When Sis Mos started complaining that she could feel her brain shaking inside her skull about 8 years ago, being the arrogant smart kid I perceived myself to be, I not only ignored her but told her that what she was describing was impossible. Scans would reveal later that indeed her brain has shrunk. I could not have changed much about her situation, but at least I could have encouraged her to seek out medical attention sooner had I taken her comments seriously. In as much as Sis Mos would take me to hospital whenever I would complain of some persistent pain anywhere in my body, she did not maintain the same standards when it came to herself. So she needed that encouragement. In all the ways, she always put us before herself. I am even ashamed to think back to my childhood, for all the ways I was ungrateful for all the sacrifices she made.
It is funny all the parents in my village thought I was a model child and would encourage their children to be like me. Little did they know that when my mother would ask me to go with her to collect the monthly food basket my family received because we were destitute, I would find all the ways not to go with her. All this because I was ashamed of my family's poverty. I remember, there were times I would wish my oldest sister was my mother instead so I did not have to have such an old mother when most of my friends had relatively young mothers. I cannot begin to imagine all the emotional pain this might have added to my mother. My heart bleeds when I recall how sadly she would say, "Ka tlhagolela leokana la re le gola la ntlhaba". The proverb loosely translates to, "I cared for the cactus only for its thorns to prick me". It is such pain that contributed to her illness at such a young age. Yet in all of that she never stopped putting us first and loving us selflessly.
It may appear ironic that my family was poor and my mother spoilt me. For all the years that I have lived with my mother, except on the rare occasions when she was ill or away from home, I have never known where the hot water I bathed with each morning came from. To a different audience, they may imagine bath tubs and geysers, but not in my village. We had to heat up water outside with firewood. Firewood was a scarce resource, especially since I did not always accompany my mother to the sketchy outskirts of the village where one had a better chance of getting firewood. So instead she had to be innovative, at times burning plastic waste from the nearby shops just so I can have hot water to take a bath and go to school. She always told my little brother and I that she is doing this for us to have a better life than she did. She believed education was the best inheritance she could leave us. This she did until her condition worsened and she could no longer get up each morning.

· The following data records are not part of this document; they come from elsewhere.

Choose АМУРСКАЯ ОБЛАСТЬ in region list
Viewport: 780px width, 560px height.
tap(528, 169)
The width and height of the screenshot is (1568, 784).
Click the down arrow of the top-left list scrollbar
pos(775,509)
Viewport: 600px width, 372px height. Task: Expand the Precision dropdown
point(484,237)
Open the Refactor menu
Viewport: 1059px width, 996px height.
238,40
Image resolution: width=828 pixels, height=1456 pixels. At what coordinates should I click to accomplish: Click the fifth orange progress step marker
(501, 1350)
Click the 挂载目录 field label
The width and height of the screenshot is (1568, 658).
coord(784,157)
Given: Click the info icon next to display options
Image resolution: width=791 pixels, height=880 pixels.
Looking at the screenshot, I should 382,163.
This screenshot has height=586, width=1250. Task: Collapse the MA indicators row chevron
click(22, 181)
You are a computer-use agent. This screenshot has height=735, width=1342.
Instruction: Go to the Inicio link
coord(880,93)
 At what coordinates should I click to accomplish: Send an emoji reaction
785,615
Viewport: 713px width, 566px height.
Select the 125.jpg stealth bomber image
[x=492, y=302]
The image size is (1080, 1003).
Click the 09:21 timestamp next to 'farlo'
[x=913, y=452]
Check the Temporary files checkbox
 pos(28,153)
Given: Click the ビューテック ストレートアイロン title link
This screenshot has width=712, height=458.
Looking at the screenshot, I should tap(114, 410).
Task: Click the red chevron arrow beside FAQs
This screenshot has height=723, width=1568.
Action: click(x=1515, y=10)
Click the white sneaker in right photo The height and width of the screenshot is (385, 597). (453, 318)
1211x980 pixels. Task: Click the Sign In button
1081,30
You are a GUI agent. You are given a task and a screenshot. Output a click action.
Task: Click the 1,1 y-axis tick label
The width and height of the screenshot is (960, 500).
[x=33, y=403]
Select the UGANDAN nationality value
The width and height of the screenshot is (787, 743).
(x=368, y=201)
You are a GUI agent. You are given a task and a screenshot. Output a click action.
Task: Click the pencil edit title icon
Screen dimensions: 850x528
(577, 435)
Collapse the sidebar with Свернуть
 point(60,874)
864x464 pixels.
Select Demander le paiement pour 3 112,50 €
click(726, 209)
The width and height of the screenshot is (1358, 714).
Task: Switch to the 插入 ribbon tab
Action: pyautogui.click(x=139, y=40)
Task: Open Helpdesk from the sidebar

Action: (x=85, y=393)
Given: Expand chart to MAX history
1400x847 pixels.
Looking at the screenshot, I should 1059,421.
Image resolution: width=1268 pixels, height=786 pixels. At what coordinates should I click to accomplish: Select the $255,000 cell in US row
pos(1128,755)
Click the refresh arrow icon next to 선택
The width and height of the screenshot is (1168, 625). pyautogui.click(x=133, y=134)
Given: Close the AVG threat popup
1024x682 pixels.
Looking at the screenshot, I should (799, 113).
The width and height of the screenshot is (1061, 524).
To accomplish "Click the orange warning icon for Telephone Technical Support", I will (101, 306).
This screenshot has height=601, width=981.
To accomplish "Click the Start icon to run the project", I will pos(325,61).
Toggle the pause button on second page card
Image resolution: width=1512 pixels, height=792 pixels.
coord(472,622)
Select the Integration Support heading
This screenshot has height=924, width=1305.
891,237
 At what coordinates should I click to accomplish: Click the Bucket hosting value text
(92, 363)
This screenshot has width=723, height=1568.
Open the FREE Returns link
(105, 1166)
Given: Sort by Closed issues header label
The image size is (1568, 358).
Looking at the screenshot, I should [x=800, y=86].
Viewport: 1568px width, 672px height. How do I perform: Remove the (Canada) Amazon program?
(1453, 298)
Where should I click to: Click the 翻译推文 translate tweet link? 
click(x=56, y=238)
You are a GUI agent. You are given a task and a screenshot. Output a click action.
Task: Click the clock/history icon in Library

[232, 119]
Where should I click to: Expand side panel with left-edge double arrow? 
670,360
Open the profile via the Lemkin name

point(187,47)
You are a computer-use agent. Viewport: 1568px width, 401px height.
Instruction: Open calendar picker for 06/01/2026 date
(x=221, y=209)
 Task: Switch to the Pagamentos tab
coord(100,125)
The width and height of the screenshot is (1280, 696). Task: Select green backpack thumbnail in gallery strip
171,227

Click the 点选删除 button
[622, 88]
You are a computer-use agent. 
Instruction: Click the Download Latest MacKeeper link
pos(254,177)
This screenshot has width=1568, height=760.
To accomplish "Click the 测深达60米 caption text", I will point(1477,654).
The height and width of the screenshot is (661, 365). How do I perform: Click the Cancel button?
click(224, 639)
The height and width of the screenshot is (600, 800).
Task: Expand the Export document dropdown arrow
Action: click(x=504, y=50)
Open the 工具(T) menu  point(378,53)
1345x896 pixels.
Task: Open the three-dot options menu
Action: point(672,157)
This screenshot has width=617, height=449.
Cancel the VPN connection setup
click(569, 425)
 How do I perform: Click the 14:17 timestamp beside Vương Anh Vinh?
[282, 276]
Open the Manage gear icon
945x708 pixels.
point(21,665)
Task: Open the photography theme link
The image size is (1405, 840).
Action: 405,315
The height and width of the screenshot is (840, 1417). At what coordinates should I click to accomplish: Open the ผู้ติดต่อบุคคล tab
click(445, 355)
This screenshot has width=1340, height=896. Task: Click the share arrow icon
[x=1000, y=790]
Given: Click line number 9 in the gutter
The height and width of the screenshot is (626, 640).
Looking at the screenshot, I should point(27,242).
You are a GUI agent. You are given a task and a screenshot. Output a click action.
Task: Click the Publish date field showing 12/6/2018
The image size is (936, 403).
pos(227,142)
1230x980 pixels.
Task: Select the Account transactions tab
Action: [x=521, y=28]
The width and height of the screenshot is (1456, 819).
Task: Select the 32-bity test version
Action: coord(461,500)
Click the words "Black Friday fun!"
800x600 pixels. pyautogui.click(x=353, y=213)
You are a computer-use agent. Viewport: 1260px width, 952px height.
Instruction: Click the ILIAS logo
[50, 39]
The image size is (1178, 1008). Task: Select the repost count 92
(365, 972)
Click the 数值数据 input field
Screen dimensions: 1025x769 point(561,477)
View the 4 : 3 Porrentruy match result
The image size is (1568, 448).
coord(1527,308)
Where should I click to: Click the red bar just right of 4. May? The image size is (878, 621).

With the benefit of hindsight, I would not ask the universe for any other mother but Sis Mos. As I told my housemate recently after she was impressed with how neat I am, my mother raised me well. She raised me to be independent, driven, organized, tidy, compassionate (even though I did not always express it to her), thoughtful, and a lot other things English cannot capture. The thing I have missed the most as she has slowly faded away from her frail body is all the conversations we used to have. I am surprised we had the discussions that we had given my culture and the generation gap between her and I. I think it helps that I was nearly the last born of many children. Of course we almost never agreed on any of the big topics, such as marriage, but it was from these discussions that I learned to respect opinions that differed from my own. I learned to see through another person's eyes and where necessary modify my views.
I wish I had the opportunity to show her how much she means to me. I am where I am today because of all the sacrifices that she has made, and it is unfair that she is not able to enjoy the fruits of her labor. It is not enough to help care for her in her sickness, she should be living life as the queen she is. I pray that the universe conspire to give her many more years because my hope that she has any much longer to live is waning fast. Although I cannot promise her I will not marry a foreigner as she wished, it is tragic that she will never meet my wife and possible kids. Anyway, there is not much I can do about the future, or the past, in this moment I just want to express gratitude to all the powers of the universe for blessing me so abundantly with the life of Sis Mos. She is one in the universe, even now as she prepares for her journey to Ga Mokongwana where she will hopefully reunite with her husband, our father, after nearly 20 years.